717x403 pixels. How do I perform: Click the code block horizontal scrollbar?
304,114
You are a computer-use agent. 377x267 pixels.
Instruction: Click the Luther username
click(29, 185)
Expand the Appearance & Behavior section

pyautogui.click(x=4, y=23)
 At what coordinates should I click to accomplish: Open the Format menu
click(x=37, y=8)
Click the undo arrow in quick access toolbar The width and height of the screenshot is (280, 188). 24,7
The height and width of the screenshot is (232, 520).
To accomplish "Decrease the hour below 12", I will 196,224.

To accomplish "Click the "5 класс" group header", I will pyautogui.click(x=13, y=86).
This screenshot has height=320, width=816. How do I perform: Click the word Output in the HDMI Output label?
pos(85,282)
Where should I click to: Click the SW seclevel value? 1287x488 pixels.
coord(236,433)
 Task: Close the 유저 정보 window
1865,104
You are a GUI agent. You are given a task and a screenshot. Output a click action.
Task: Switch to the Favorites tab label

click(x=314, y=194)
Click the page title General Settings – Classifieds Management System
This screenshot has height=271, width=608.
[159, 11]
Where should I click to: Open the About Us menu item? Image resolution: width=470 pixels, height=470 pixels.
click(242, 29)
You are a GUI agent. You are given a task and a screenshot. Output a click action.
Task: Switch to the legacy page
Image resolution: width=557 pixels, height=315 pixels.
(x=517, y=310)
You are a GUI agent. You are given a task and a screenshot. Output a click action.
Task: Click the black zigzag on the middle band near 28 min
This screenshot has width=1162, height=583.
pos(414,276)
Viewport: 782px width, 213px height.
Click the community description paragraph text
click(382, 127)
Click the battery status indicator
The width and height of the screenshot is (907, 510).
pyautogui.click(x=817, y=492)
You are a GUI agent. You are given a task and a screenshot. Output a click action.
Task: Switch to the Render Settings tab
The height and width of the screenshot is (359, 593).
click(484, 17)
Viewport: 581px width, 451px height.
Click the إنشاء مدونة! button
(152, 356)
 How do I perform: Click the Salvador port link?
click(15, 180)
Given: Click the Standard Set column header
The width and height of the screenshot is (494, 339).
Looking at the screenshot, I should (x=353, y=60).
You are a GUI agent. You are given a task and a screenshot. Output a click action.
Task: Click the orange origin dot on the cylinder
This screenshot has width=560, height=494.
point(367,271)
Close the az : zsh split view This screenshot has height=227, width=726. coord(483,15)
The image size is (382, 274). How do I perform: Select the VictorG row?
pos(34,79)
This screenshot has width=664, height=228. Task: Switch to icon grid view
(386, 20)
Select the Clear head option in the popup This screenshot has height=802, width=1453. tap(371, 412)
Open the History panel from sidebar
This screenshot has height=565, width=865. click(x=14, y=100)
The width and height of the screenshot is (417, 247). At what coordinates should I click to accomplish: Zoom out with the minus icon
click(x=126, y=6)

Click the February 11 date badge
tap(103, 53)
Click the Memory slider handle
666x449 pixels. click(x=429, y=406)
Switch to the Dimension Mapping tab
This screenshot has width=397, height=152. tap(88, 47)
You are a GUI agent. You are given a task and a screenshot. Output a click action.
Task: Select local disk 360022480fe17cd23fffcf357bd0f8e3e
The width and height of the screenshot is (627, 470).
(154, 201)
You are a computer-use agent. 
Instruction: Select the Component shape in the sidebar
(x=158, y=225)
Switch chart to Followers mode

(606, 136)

Task item:
Reproduce each line above exactly.

Solution to the exercise:
717x403 pixels. How do I perform: Click the code block horizontal scrollbar?
304,114
You are a computer-use agent. 377x267 pixels.
Instruction: Click the Luther username
click(29, 185)
Expand the Appearance & Behavior section

pyautogui.click(x=4, y=23)
 At what coordinates should I click to accomplish: Open the Format menu
click(x=37, y=8)
Click the undo arrow in quick access toolbar The width and height of the screenshot is (280, 188). 24,7
The height and width of the screenshot is (232, 520).
To accomplish "Decrease the hour below 12", I will 196,224.

To accomplish "Click the "5 класс" group header", I will pyautogui.click(x=13, y=86).
This screenshot has height=320, width=816. How do I perform: Click the word Output in the HDMI Output label?
pos(85,282)
Where should I click to: Click the SW seclevel value? 1287x488 pixels.
coord(236,433)
 Task: Close the 유저 정보 window
1865,104
You are a GUI agent. You are given a task and a screenshot. Output a click action.
Task: Switch to the Favorites tab label

click(x=314, y=194)
Click the page title General Settings – Classifieds Management System
This screenshot has height=271, width=608.
[159, 11]
Where should I click to: Open the About Us menu item? Image resolution: width=470 pixels, height=470 pixels.
click(242, 29)
You are a GUI agent. You are given a task and a screenshot. Output a click action.
Task: Switch to the legacy page
Image resolution: width=557 pixels, height=315 pixels.
(x=517, y=310)
You are a GUI agent. You are given a task and a screenshot. Output a click action.
Task: Click the black zigzag on the middle band near 28 min
This screenshot has width=1162, height=583.
pos(414,276)
Viewport: 782px width, 213px height.
Click the community description paragraph text
click(382, 127)
Click the battery status indicator
The width and height of the screenshot is (907, 510).
pyautogui.click(x=817, y=492)
You are a GUI agent. You are given a task and a screenshot. Output a click action.
Task: Switch to the Render Settings tab
The height and width of the screenshot is (359, 593).
click(484, 17)
Viewport: 581px width, 451px height.
Click the إنشاء مدونة! button
(152, 356)
 How do I perform: Click the Salvador port link?
click(15, 180)
Given: Click the Standard Set column header
The width and height of the screenshot is (494, 339).
Looking at the screenshot, I should (x=353, y=60).
You are a GUI agent. You are given a task and a screenshot. Output a click action.
Task: Click the orange origin dot on the cylinder
This screenshot has width=560, height=494.
point(367,271)
Close the az : zsh split view This screenshot has height=227, width=726. coord(483,15)
The image size is (382, 274). How do I perform: Select the VictorG row?
pos(34,79)
This screenshot has width=664, height=228. Task: Switch to icon grid view
(386, 20)
Select the Clear head option in the popup This screenshot has height=802, width=1453. tap(371, 412)
Open the History panel from sidebar
This screenshot has height=565, width=865. click(x=14, y=100)
The width and height of the screenshot is (417, 247). At what coordinates should I click to accomplish: Zoom out with the minus icon
click(x=126, y=6)

Click the February 11 date badge
tap(103, 53)
Click the Memory slider handle
666x449 pixels. click(x=429, y=406)
Switch to the Dimension Mapping tab
This screenshot has width=397, height=152. tap(88, 47)
You are a GUI agent. You are given a task and a screenshot. Output a click action.
Task: Select local disk 360022480fe17cd23fffcf357bd0f8e3e
The width and height of the screenshot is (627, 470).
(154, 201)
You are a computer-use agent. 
Instruction: Select the Component shape in the sidebar
(x=158, y=225)
Switch chart to Followers mode

(606, 136)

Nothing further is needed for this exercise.